Yes, if you are angling the spring back, which it sounds like you are doing, yes, that probably would have the effect of bending the spring more at full cock than the amount it is bent when mounted to the frame in the normal way. The same precaution applies, do not angle it so much that the roller on the hammer pops out of engagement with the spring when the hammer is all the way down.

The shimming I was talking about was using a spacer to move the spring over horizontally, parallel to its normal mounting position. That has the effect of lessening the amount of bend the spring goes through at full cock. It is normally done with a leather shim.

Again, I am going to suggest not wasting bullets and powder. Load up some more primers into empty cases and fire them in the basement with the towel. It seems to me your goal should be to tweak the hammer spring until you can get it to reliably fire Winchester primers, which are harder to ignite than Federals.

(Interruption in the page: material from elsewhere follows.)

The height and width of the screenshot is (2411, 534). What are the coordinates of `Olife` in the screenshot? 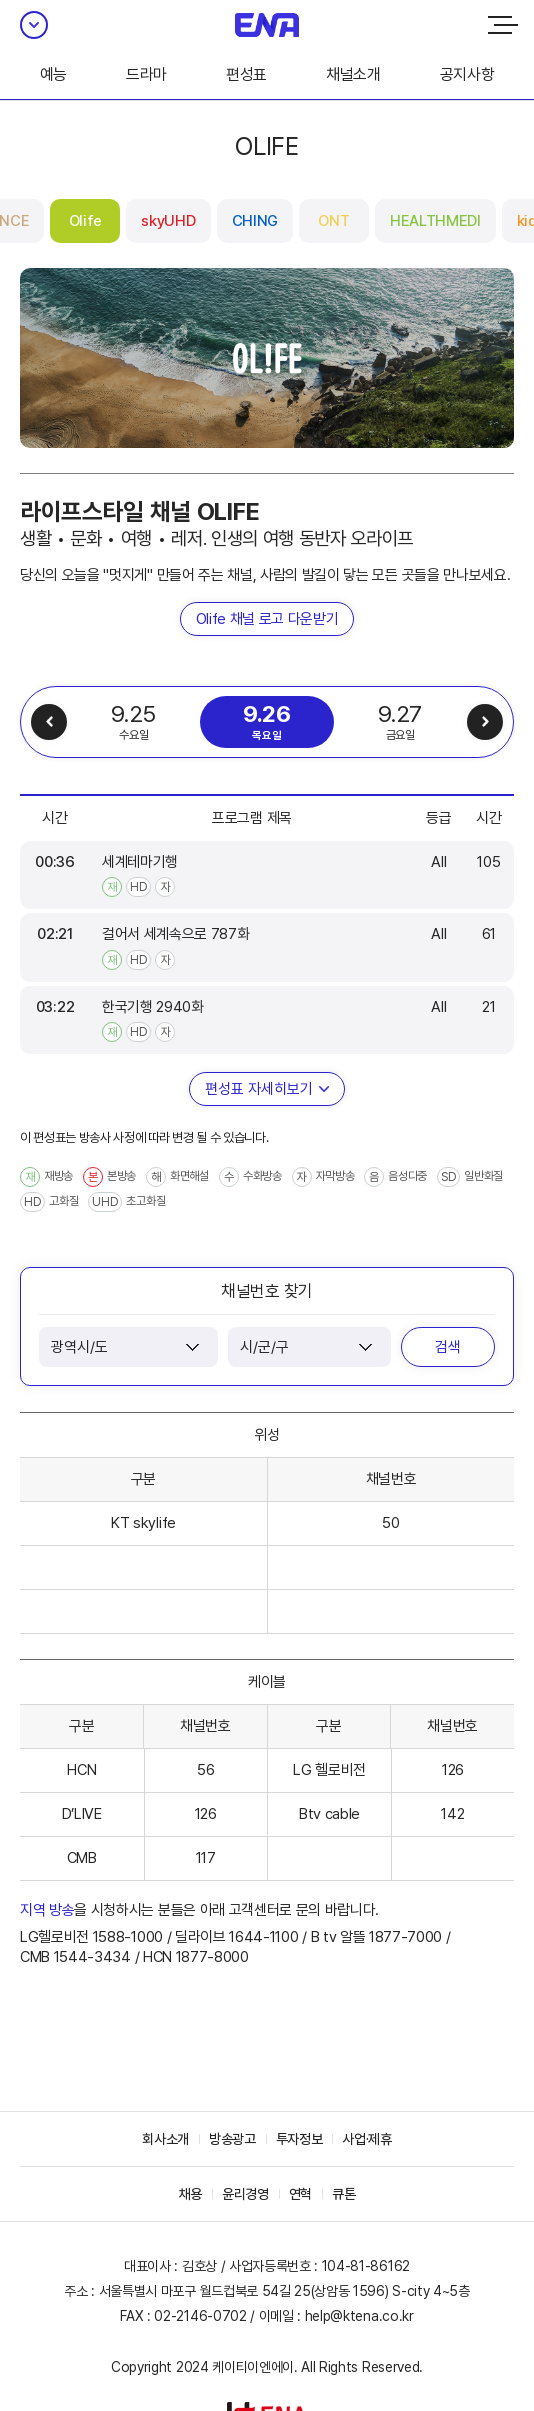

That way you will not be tied to a specific brand of primer, you will be able to use either Winchesters or Federals.

You can take the grips off, and keep tweaking the hammer spring to your heart's content in the basement without wasting bullets or powder during the experimental stage. You may want to add to the shim to get Winchester primers to fire reliably. When you arrive at a satisfactory tension for the spring, then go to the range with loaded ammo. The primers will not know the difference whether there is powder and a bullet in front of them. Get the hammer set the way you want it, then load up some ammo and try them at the range.

By the way, you want to be studying primer dents in rounds that did not go off, not dents in ammo where the primer fired. Fired ammo will have a nice dent anyway. You want to be examining the failures, not the successes.